Re: [RFC] /dev/ioasid uAPI proposal

From: Jason Gunthorpe
Date: Fri May 28 2021 - 16:25:21 EST


On Fri, May 28, 2021 at 10:24:56AM +0800, Jason Wang wrote:
> > IOASID nesting can be implemented in two ways: hardware nesting and
> > software nesting. With hardware support the child and parent I/O page
> > tables are walked consecutively by the IOMMU to form a nested translation.
> > When it's implemented in software, the ioasid driver
>
> Need to explain what did "ioasid driver" mean.

I think it means "drivers/iommu"

> And if yes, does it allow the device for software specific implementation:
>
> 1) swiotlb or

I think it is necessary to have a 'software page table' which is
required to do all the mdevs we have today.
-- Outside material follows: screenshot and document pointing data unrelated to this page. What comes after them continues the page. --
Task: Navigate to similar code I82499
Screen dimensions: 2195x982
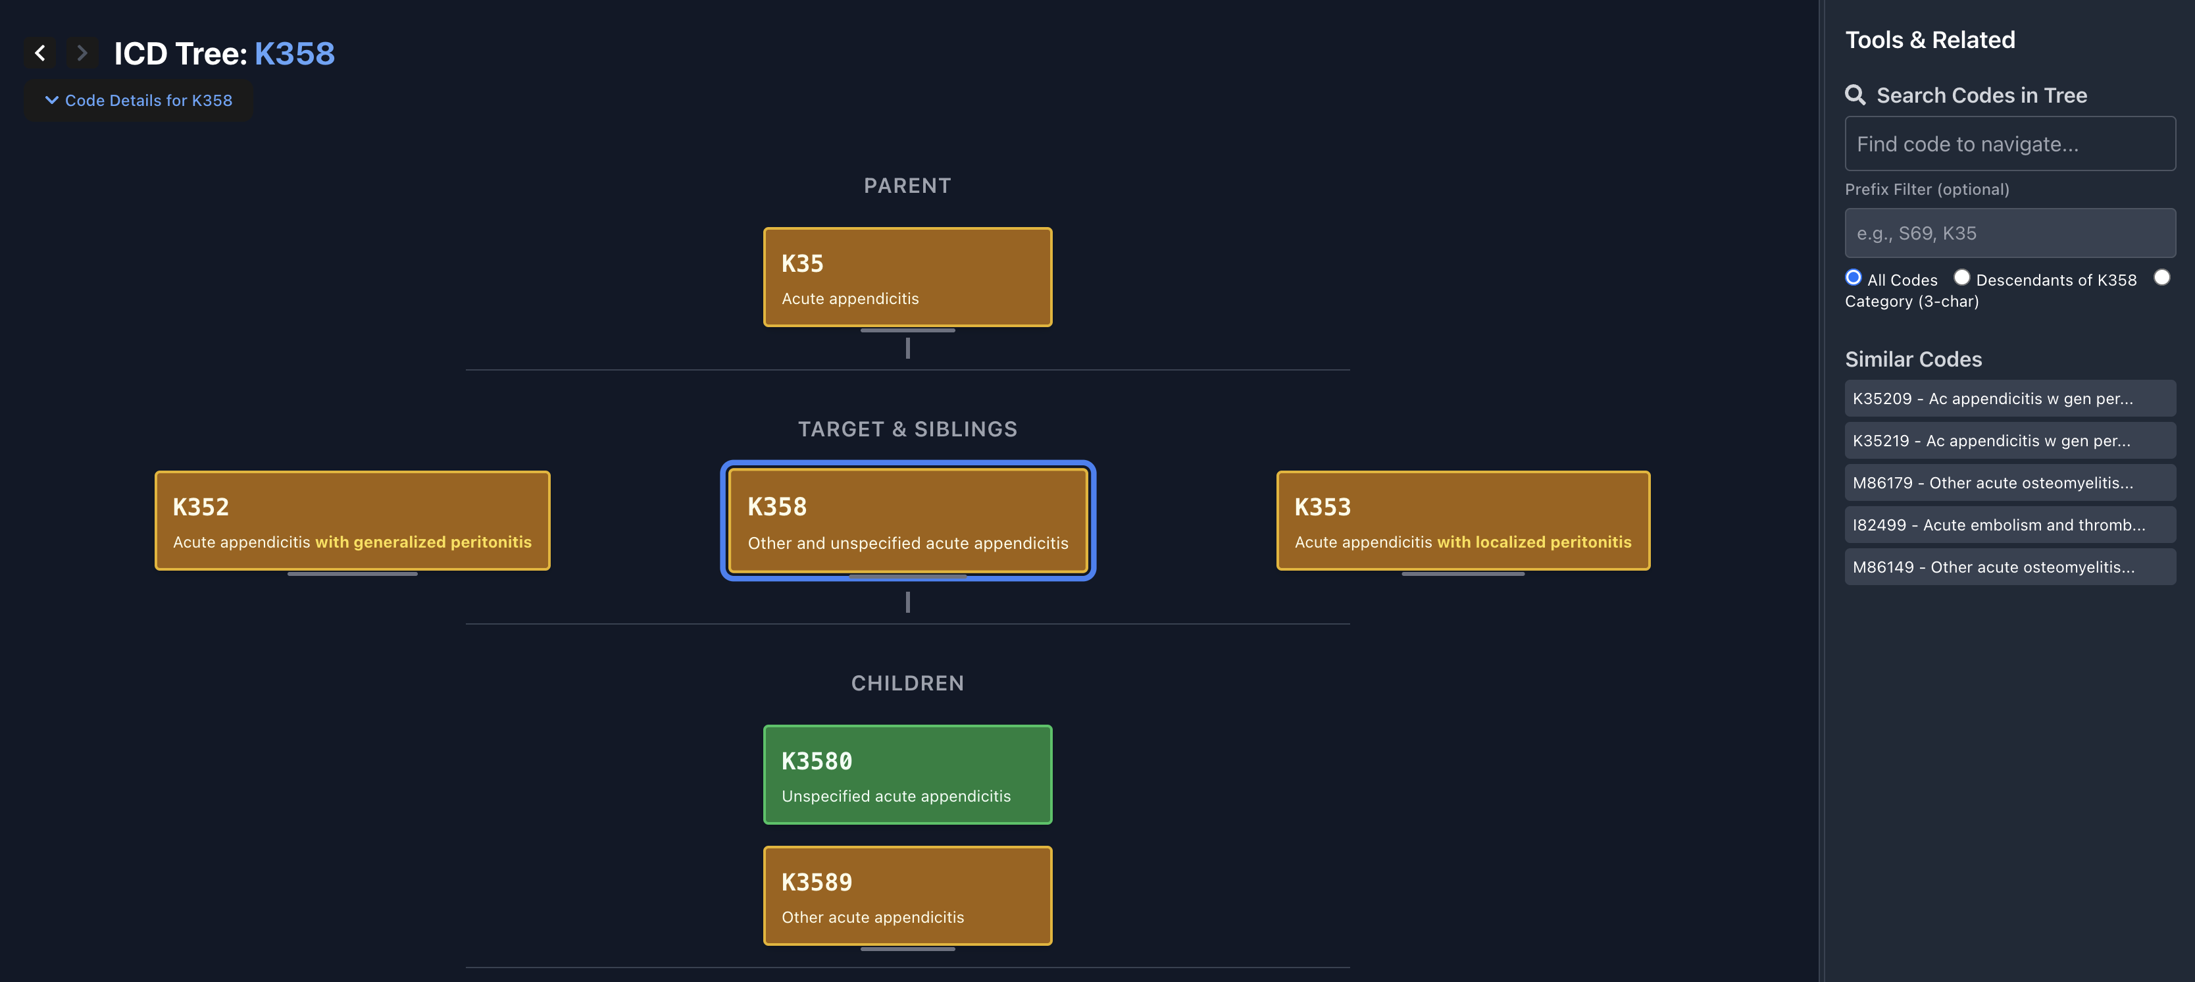Action: [x=2009, y=524]
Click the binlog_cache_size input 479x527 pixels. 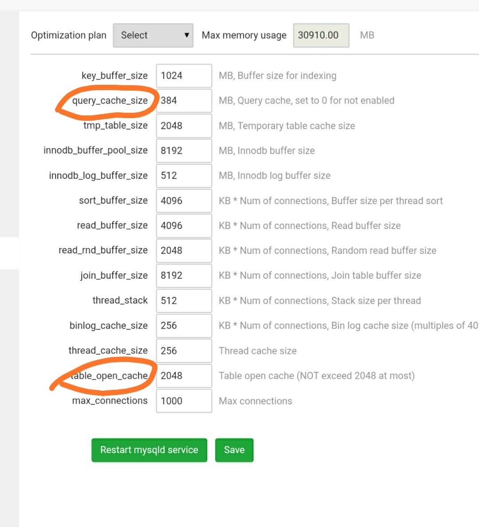coord(184,325)
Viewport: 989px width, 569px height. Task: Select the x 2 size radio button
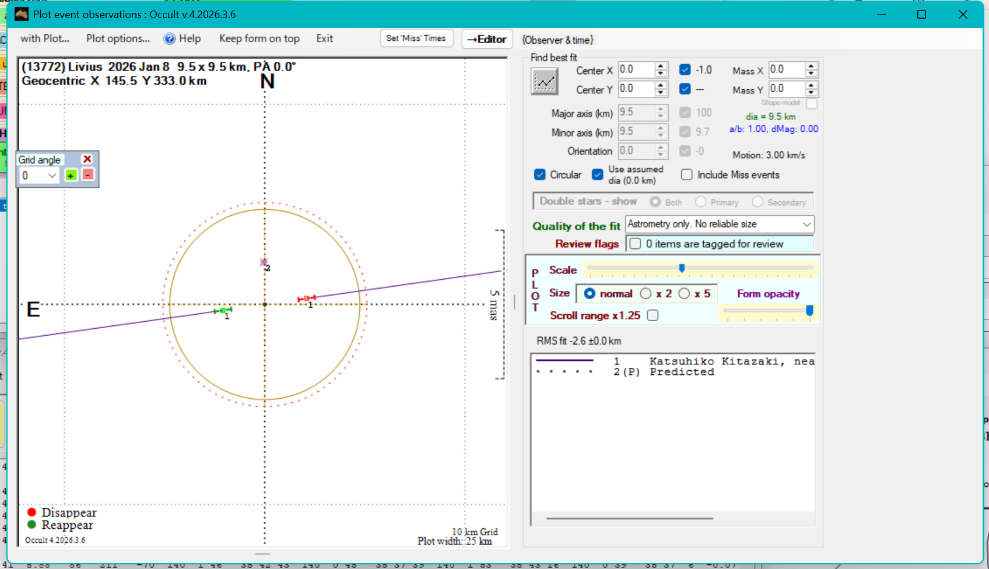click(646, 294)
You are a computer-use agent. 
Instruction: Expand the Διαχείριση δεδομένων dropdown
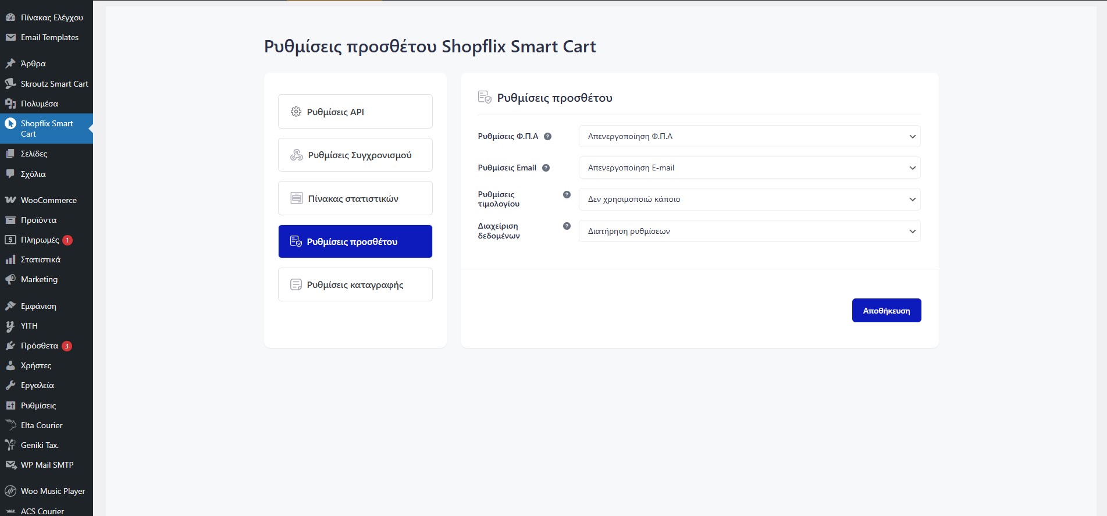[x=749, y=232]
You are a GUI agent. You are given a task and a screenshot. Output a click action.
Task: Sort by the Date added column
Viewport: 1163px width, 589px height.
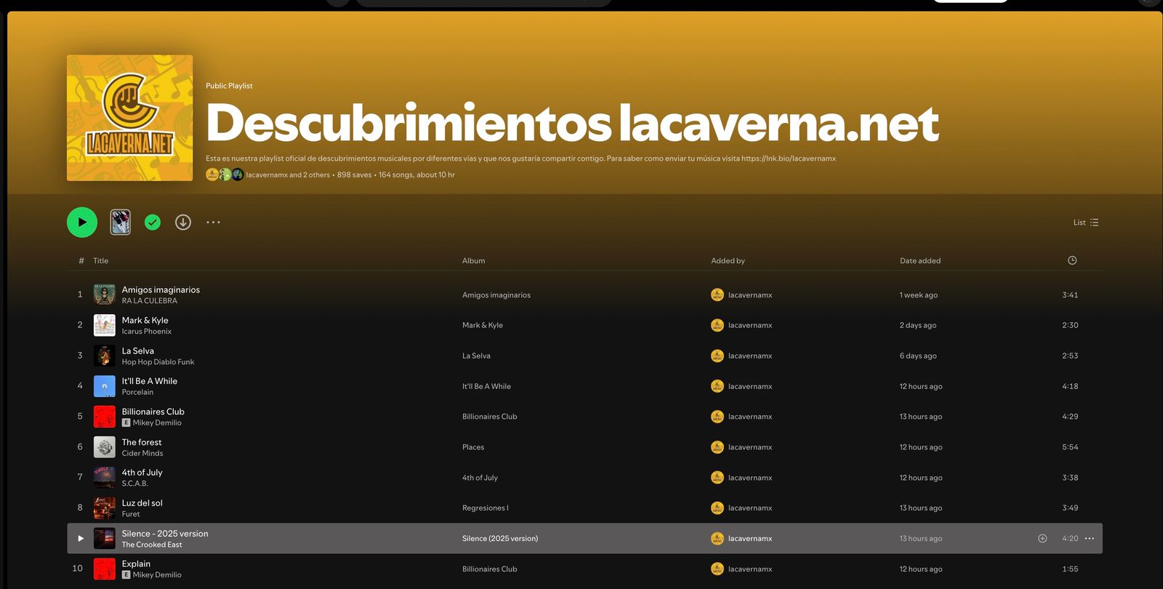[919, 261]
> 2) device specific IOASID implementation

"drivers/iommu" is pluggable, so I guess it can exist? I've never seen
it done before though

If we'd want this to drive an on-device translation table is an
interesting question. I don't have an answer

> > I/O page tables routed through PASID are installed in a per-RID PASID
> > table structure.
>
> I'm not sure this is true for all archs.

It must be true. For security reasons access to a PASID must be
limited by RID.

RID_A assigned to guest A should not be able to access a PASID being
used by RID_B in guest B. Only a per-RID restriction can accomplish
this.

> I would like to know the reason for such indirection.
>
> It looks to me the ioasid fd is sufficient for performing any operations.
>
> Such allocation only work if as ioas fd can have multiple ioasid which seems
> not the case you describe here.

It is the case, read the examples section. One had 3 interrelated
IOASID objects inside the same FD.

> > 5.3. IOASID nesting (software)
> > +++++++++++++++++++++++++
> >
> > Same usage scenario as 5.2, with software-based IOASID nesting
> > available. In this mode it is the kernel instead of user to create the
> > shadow mapping.
> >
> > The flow before guest boots is same as 5.2, except one point. Because
> > giova_ioasid is nested on gpa_ioasid, locked accounting is only
> > conducted for gpa_ioasid. So it's not necessary to pre-register virtual
> > memory.
> >
> > To save space we only list the steps after boots (i.e. both dev1/dev2
> > have been attached to gpa_ioasid before guest boots):
> >
> > /* After boots */
> > /* Make GIOVA space nested on GPA space */
> > giova_ioasid = ioctl(ioasid_fd, IOASID_CREATE_NESTING,
> > gpa_ioasid);
> >
> > /* Attach dev2 to the new address space (child)
> > * Note dev2 is still attached to gpa_ioasid (parent)
> > */
> > at_data = { .ioasid = giova_ioasid};
> > ioctl(device_fd2, VFIO_ATTACH_IOASID, &at_data);
>
>
> For vDPA, we need something similar. And in the future, vDPA may allow
> multiple ioasid to be attached to a single device. It should work with the
> current design.

What do you imagine multiple IOASID's being used for in VDPA?

Jason